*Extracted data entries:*
------------------------------------------------

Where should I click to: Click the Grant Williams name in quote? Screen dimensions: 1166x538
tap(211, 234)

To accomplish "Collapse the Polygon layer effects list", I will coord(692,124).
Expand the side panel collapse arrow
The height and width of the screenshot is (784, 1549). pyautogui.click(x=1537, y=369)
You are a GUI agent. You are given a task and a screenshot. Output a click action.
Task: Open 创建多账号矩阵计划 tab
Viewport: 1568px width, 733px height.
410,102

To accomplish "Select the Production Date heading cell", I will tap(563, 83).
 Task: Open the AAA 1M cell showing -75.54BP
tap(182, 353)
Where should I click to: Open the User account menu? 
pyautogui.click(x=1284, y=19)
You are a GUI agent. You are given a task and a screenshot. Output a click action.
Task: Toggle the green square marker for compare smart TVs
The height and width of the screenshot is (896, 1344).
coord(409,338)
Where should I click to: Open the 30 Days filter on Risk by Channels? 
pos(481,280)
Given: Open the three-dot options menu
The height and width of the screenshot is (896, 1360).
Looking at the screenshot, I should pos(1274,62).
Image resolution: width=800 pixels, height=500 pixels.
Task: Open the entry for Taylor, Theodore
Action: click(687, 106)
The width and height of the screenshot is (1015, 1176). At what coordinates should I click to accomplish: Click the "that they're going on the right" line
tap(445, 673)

------------------------------------------------

*Challenge:* Write out every record above line for line, changing nothing.

*The output:*
Where should I click to: Click the Grant Williams name in quote? Screen dimensions: 1166x538
tap(211, 234)

To accomplish "Collapse the Polygon layer effects list", I will coord(692,124).
Expand the side panel collapse arrow
The height and width of the screenshot is (784, 1549). pyautogui.click(x=1537, y=369)
You are a GUI agent. You are given a task and a screenshot. Output a click action.
Task: Open 创建多账号矩阵计划 tab
Viewport: 1568px width, 733px height.
410,102

To accomplish "Select the Production Date heading cell", I will tap(563, 83).
 Task: Open the AAA 1M cell showing -75.54BP
tap(182, 353)
Where should I click to: Open the User account menu? 
pyautogui.click(x=1284, y=19)
You are a GUI agent. You are given a task and a screenshot. Output a click action.
Task: Toggle the green square marker for compare smart TVs
The height and width of the screenshot is (896, 1344).
coord(409,338)
Where should I click to: Open the 30 Days filter on Risk by Channels? 
pos(481,280)
Given: Open the three-dot options menu
The height and width of the screenshot is (896, 1360).
Looking at the screenshot, I should pos(1274,62).
Image resolution: width=800 pixels, height=500 pixels.
Task: Open the entry for Taylor, Theodore
Action: click(687, 106)
The width and height of the screenshot is (1015, 1176). At what coordinates should I click to accomplish: Click the "that they're going on the right" line
tap(445, 673)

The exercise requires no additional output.